[Mplayer-cvslog] CVS: 0_90 README,1.9,1.10
Diego Biurrun
diego at biurrun.de
Sun Jun 1 03:43:33 CEST 2003
On Sat, May 31, 2003 at 06:01:48PM -0400, D Richard Felker III wrote:
> On Sun, Jun 01, 2003 at 12:17:03AM +0200, Diego Biurrun CVS wrote:
> > Modified Files:
> > README
> > Log Message:
> > Kernel headers or glibc headers are necessary for compilation.
>
> IMO this is very misleading. For one thing, I don't see how having
> either one or the other is supposed to work. They're separate things,
> not interchangable.
I compiled MPlayer today at the LUG on my notebook for the first time in
months and stumbled over /usr/include/linux/errno.h and limits.h. These
files belong to the glibc development package (at least on Debian and SuSE).

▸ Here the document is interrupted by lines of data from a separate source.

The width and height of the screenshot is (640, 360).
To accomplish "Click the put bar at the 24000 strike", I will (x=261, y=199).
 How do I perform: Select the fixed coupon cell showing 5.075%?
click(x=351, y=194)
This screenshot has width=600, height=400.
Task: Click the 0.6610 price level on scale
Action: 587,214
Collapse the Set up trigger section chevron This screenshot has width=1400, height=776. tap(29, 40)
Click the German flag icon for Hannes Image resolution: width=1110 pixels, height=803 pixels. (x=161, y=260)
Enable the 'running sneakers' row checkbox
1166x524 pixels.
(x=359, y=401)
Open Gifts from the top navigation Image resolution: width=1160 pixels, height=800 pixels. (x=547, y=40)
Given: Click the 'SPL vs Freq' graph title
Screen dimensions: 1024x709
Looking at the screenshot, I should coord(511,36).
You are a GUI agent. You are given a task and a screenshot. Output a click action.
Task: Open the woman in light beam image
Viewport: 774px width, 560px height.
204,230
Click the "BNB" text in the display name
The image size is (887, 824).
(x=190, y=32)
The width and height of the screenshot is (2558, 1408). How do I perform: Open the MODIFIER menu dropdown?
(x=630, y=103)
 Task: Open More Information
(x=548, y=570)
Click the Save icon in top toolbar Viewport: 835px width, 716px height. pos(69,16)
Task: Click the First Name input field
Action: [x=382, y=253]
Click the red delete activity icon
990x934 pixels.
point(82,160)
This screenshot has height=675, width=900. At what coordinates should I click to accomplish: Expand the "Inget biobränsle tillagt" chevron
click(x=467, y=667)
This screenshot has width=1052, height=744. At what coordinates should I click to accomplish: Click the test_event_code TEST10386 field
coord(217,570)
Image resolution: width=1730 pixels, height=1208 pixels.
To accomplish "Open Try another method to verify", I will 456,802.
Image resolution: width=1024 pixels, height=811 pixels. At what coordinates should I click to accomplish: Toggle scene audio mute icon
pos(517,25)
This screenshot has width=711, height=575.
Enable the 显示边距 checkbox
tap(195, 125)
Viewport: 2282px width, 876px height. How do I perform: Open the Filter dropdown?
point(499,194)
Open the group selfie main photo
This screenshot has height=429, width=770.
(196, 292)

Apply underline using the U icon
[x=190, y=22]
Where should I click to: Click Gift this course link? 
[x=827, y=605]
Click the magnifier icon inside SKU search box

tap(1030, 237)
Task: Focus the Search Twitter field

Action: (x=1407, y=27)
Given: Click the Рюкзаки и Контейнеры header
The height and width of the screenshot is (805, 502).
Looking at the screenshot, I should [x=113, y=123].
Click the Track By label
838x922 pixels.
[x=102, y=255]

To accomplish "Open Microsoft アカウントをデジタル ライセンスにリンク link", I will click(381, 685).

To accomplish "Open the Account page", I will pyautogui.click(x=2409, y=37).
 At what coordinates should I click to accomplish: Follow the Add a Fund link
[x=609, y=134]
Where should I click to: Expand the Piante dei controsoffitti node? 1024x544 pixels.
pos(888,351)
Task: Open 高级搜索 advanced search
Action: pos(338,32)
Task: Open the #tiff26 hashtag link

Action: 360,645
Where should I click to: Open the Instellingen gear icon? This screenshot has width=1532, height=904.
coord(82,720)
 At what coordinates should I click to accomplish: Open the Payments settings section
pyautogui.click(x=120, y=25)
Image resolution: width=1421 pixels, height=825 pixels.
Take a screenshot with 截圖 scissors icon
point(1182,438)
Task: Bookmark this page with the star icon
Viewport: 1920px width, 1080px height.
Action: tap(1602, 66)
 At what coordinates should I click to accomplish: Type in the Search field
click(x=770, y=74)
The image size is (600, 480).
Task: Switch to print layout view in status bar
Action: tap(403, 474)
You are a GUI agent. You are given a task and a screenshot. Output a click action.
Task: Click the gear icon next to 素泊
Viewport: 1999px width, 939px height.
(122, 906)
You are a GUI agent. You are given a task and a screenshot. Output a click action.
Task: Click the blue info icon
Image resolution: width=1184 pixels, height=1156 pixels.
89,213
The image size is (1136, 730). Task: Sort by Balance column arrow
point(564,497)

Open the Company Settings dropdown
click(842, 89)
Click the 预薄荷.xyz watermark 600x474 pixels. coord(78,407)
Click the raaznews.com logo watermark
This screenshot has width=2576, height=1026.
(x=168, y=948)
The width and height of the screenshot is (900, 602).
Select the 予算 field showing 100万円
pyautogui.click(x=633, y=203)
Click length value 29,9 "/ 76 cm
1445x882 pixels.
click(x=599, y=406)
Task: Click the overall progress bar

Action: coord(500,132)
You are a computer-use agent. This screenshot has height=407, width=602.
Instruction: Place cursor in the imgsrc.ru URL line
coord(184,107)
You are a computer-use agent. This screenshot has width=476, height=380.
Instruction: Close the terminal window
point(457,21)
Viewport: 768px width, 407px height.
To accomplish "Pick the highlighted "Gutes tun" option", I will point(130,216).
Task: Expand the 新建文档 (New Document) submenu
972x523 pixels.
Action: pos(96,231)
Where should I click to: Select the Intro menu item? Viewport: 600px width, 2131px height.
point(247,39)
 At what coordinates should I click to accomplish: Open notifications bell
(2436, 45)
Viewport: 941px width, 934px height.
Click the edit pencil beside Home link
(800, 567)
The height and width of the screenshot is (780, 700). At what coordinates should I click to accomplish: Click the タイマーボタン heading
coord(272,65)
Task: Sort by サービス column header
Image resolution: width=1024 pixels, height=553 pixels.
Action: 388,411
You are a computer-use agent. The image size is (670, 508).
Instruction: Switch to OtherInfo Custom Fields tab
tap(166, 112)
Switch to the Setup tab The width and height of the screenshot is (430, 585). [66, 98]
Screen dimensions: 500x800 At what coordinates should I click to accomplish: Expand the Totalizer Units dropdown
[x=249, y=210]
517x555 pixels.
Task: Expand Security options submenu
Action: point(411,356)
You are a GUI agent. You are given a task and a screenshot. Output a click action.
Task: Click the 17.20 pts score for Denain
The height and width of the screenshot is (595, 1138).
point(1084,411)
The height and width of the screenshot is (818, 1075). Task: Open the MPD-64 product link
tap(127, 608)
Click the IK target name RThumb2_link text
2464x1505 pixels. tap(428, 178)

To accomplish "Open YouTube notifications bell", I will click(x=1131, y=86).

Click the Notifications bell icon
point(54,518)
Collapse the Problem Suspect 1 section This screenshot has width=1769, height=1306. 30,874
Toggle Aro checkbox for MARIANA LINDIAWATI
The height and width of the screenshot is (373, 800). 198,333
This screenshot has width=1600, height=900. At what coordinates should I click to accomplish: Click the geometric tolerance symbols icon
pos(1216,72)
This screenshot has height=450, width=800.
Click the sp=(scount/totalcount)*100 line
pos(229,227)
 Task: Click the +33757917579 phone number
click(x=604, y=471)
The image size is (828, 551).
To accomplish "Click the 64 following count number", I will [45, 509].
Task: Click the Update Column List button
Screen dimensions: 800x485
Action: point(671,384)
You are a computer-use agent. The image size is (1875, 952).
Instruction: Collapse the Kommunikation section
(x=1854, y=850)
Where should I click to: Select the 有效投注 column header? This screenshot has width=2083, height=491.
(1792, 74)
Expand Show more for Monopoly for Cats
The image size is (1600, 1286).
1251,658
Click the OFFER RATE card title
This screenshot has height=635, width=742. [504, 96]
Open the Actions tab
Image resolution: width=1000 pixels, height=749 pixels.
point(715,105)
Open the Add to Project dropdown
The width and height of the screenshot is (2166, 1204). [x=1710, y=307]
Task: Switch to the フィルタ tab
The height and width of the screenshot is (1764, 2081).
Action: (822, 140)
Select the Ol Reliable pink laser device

My compile failed because I had moved /usr/include/linux to linux.old and
added a symlink to the includes from my kernel sources. This also works and
it is not so uncommon IMHO.
Maybe it would be better to just state that kernel headers are an
alternative or assume that if you do these types of hacks you can find out
which packages you need anyway.
> Second, mplayer does NOT require glibc, much less glibc headers, just
> a working compiler and build environment. On a glibc-based system,
> this means glibc headers, but elsewhere it means something completely
> different. Can we please avoid filling the docs with linux-centricism
> like this?
MPlayer is called "a movie player for Linux" after all. Maybe we should
finally change that to Unix, but Arpi was against it in the past.
Most people use Linux and if you don't you probably know that glibc does not
apply to you. But I can add that this is Linux specific.
What about this:
- Under Linux you have to install libc6 (glibc) development packages or have
the kernel headers in your include path.